February 25

  • 1920 The Government of Ireland Bill, primarily an attempt to settle the Ulster question, was introduced in the House of Commons.
  • 1915
    Above: The Wicklow granite memorial to les onze Anglais d’Iron (six of whom were in fact Irish), sponsored by the Munster Fusiliers Association, unveiled in their honour in Iron in 2011. (Irish Times)

    Eleven British army soldiers and a French mill-owner were executed by the Germans at the fort of Guise in Aisne, northern France. The soldiers were amongst the many who ‘disappeared’ after becoming detached from their regiments during the British Expeditionary Force’s ‘long march’ southwards, with the Germans in close pursuit, after the Battle of Mons in August 1914. Help came from a patriotic Frenchman. They were discovered in an emaciated state in woods near the village of Iron by a local mill-owner, who, with the support of fellow villagers, sheltered them in his own home for four months. In the meantime, the local German commander warned that Allied soldiers hiding behind enemy lines should surrender and become prisoners of war. If otherwise captured, they, and any civilians who assisted them, would be shot as spies. The soldiers were betrayed by one of the villagers, a Franco-Prussian war veteran. Jealous of the mill-owner’s son, who had won the affections of a local woman whom he had planned to marry, he took his revenge by reporting his rival’s father’s activities to the Germans. Though referred to locally as les onze Anglais d’Iron, ten of the eleven were members of Irish regiments and six were Irish. Ptes Denis Buckley (33) and Daniel Horgan (18) from Cork and Pte John Nash (21) from Kerry were with the Royal Munster Fusiliers. Pte Terence Murphy (29) from Sligo, Pte John Walsh (33) from Offaly and Pte Mathew Wilson (37) from Galway were with the Connaught Rangers. A memorial of Wicklow granite, sponsored by the Munster Fusiliers Association, was unveiled in their honour in Iron in 2011.
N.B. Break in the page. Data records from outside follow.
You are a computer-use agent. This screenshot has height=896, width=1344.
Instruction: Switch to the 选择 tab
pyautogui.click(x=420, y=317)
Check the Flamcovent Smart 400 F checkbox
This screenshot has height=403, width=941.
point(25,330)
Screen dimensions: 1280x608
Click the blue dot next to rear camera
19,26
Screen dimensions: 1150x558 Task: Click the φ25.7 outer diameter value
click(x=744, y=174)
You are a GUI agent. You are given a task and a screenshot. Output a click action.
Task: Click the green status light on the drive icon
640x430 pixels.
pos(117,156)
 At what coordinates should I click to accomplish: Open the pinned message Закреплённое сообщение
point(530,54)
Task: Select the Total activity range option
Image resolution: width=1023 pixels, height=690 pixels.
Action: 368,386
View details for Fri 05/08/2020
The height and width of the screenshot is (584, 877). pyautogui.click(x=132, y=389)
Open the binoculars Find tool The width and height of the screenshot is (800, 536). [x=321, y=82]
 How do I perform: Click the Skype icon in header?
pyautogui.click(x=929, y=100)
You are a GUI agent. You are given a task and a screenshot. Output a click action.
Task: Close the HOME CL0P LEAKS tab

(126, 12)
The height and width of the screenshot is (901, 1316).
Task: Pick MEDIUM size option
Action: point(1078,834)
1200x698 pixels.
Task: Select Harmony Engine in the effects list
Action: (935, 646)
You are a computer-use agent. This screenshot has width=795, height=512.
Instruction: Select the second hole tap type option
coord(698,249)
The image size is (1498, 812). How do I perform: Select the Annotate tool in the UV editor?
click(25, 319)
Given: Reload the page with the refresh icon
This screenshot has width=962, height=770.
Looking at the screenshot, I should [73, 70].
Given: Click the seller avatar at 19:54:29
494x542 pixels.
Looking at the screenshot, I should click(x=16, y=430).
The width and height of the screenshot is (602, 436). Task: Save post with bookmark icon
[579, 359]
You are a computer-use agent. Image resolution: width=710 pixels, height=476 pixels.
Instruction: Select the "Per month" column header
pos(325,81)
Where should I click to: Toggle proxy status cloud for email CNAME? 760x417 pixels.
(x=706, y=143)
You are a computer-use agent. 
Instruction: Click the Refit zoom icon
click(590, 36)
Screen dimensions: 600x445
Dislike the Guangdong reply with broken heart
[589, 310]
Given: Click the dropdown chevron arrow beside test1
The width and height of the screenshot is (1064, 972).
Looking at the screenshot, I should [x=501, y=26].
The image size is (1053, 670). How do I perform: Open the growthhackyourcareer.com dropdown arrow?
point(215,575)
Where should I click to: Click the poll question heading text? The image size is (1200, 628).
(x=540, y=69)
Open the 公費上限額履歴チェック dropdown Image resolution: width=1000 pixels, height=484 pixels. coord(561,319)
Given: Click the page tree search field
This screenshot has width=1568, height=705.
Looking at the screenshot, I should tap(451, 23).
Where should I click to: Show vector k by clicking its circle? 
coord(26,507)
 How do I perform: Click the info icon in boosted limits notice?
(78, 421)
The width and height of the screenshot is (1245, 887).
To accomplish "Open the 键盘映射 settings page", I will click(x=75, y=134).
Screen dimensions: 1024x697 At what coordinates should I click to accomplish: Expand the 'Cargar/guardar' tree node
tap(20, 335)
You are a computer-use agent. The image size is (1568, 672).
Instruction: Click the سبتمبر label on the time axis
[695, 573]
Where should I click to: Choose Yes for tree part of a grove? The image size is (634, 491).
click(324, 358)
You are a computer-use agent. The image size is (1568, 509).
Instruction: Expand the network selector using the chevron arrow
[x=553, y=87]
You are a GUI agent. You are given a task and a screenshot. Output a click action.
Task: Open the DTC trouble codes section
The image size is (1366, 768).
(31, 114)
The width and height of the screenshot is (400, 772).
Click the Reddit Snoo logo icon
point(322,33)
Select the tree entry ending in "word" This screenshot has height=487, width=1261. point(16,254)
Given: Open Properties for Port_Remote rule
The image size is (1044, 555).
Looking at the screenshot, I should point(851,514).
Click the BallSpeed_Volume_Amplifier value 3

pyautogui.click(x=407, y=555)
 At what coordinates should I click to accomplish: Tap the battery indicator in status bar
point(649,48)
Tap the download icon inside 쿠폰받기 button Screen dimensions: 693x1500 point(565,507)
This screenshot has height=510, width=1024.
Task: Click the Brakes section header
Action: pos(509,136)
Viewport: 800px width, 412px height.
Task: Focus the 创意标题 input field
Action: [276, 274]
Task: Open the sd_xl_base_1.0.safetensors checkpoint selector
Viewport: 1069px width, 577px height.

  • 1967 S.J. (Samuel John) Waddell, actor and playwright, notably of The Drone (1906), died.
  • 1964 Cassius Clay—later Muhammad Ali—won the world heavyweight boxing title for the first time, knocking out Sonny Liston in round seven in Miami.
  • 1956 In a four-hour ‘secret speech’ at a closed session of the 20th Party Congress, Soviet leader Nikita Khrushchev systematically demolished the reputation of his predecessor, Joseph Stalin.
  • 1956 Henry James (72), American-born author, notably of A portrait of a lady (1881), and three times Nobel Prize for Literature nominee, died.
  • 1759 The French privateer Captain François Thurot sailed from Carrickfergus, Co. Antrim, having occupied the town for almost a week during the Seven Years’ War. He was killed three days later when a British fleet sank his fleet of three ships off the Isle of Man.